Acid Mine Drainage Treatment Turns Waste into Rare Earth Elements

Scientists at Penn State University say a new way to treat acid mine drainage (AMD) can help turn environmental pollution issues into an important domestic source of important rare earth elements needed to produce technologies ranging from smartphones to fighter jets.

Mohammad Rezaee, assistant professor of mining engineering in the College of Earth and Mineral Sciences at Penn State, said: "Acid mine drainage has been a significant environmental concern for many decades. This research shows we can modify existing treatment processes in a way that not only addresses environmental concerns but at the same time recovers valuable elements and decreases the cost of treatment."

A team of scientists at Penn State has developed a two-stage process that allows them to recover higher concentrations of rare metal elements using a smaller amount of chemicals than before.

Sarma Pisupati, professor of energy and mineral engineering and director of the Center for Critical Minerals at Penn State, said: "This technique represents an efficient, low-cost and environmentally friendly method to extract these valuable minerals that are used in a wide variety of consumer and industrial products."

Rare earth elements are a group of 17 minerals, which are widely used in advanced technology, and are designated by the United States as elements that are vital to the national economy and national security. The United States currently imports nearly 100% of these materials, with China producing about 85% of the world supply.

Scientists say AMD from coal mining operations in Appalachia represents a promising domestic source of rare metals because it often contains high concentrations of the minerals and because it is already being collected and treated due to environmental concerns.

Pisupati said: "We are currently incurring costs just to treat the water, and in many cases, we are not even collecting all these minerals. Now we are able to turn what had been considered a waste product into a valuable resource."

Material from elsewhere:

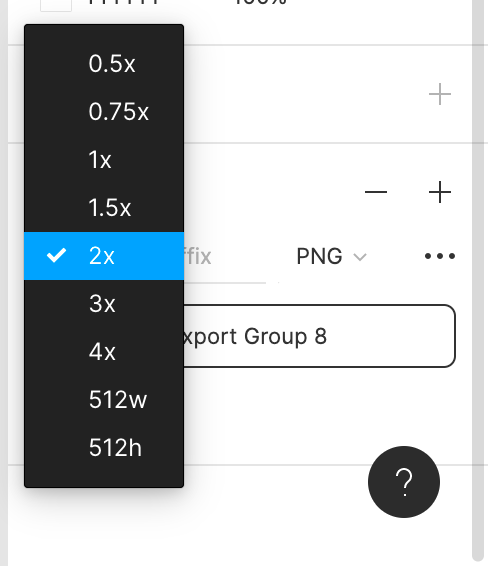Add export setting with plus icon
This screenshot has height=566, width=488.
(440, 192)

AMD occurs when pyrite (iron sulfide) excavated from mining activities interacts with water and air and then oxidizes to produce sulfuric acid. Scientists said that the acid then breaks down surrounding rocks, causing toxic metals to dissolve into the water.

The traditional treatment method involves collecting AMD in a retention tank and adding chemicals to neutralize the pH (an indicator of whether a substance is acidic or alkaline). This causes the dissolved metals to precipitate, or form into solids, and settle out of the water. Up to 70% of rare earth elements can be extracted as a sludge using this process, and the rest are released along with the treated water, according to researchers.

Scientists have discovered that by adding carbon dioxide to AMD in two steps and then reaching a neutral pH of 7 (the goal of environmental remediation) to extract higher concentrations of rare earth elements and other key minerals.

Scientists reported in the Journal of Chemical Engineering that using this method, 90% of the aluminum can be recovered at a pH of 5, and 85% of rare metals can be recovered at a pH of 7.

Adding carbon dioxide to AMD produces chemical reactions that result in the formation of solid minerals called carbonites, the scientists said. The rare minerals bond with the extra carbonites and precipitate out of the water at lower pH values.

This process is called carbon dioxide mineralization and is an emerging technology that can be used to remove excess carbon dioxide from the atmosphere. Scientists say this research represents the first time it has been used to recover high concentrations of rare earth elements from acid mine drainage.